The standardized testing introduced by the federal No Child Left Behind legislation had some initial value, in that it highlighted significant performance gaps between different groups of children – sometimes within the same schools. But the proliferation of high-stakes testing that followed has become one of the greatest obstacles to school and student achievement. Testing focused too much on the narrow set of skills that can be measured by a standardized test should not be the leading determinant of a teacher’s effectiveness and pay nor of a child’s academic abilities. Parents need to know how their children are doing academically, principals need to know how to help teachers improve instruction, and teachers need test data to guide their instruction and intervention. Using test scores to rate schools and teachers exclusively harms public education’s goal of designing meaningful learning experiences for all students.
To meet the federal requirements for its Race to the Top grant, North Carolina developed numerous new state tests. Now, under the North Carolina Excellent Public Schools Act of 2013, NC public schools use these end-of-grade and end-of-course tests to grade schools on a scale from A to F. In Indiana and Florida, where similar grading schemes are employed, schools that serve a high proportion of low-income students are graded D or F at a much higher rate than schools that serve high-income students. The A-F grades for each NC school by the percent of low income children in the school is presented here. School grades continue to be strongly correlated to family income levels.
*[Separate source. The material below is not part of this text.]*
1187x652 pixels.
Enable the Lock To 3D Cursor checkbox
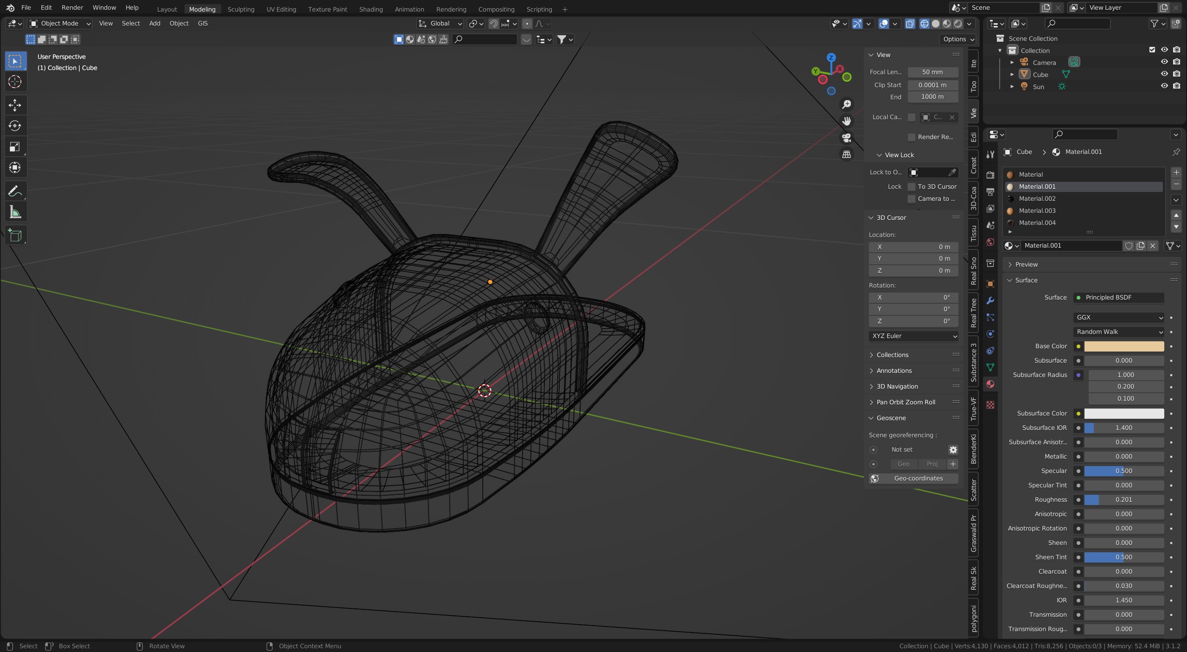coord(912,186)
North Carolina’s A-F system is used as part of the school closures/takeover legislation known as the Innovative School District and used for test-based evaluation and pay-for-performance for our teachers—even though the methods used to link test scores to teacher quality are deeply flawed. If schools need help in serving academically-struggling students, resources should be made available instead of closing or taking over schools. Research does not support this approach to accountability.
Safe and Equitable Learning Environment
Effective public schools should offer an excellent educational environment where parents and teachers work together to prepare each child for career or college. In addition to a rich classroom experience, our public schools should provide a healthy, safe school climate with discipline practices that promote fair and respectful treatment of students and encourage students to stay in school and graduate. Finally, school-based services that address a child’s social, emotional, and health needs must be made available to all eligible students.
Every school should be a place each parent would want their child to attend; every learning environment should offer the resources needed so students can be prepared to be productive, engaged citizens when they graduate and take their place in society.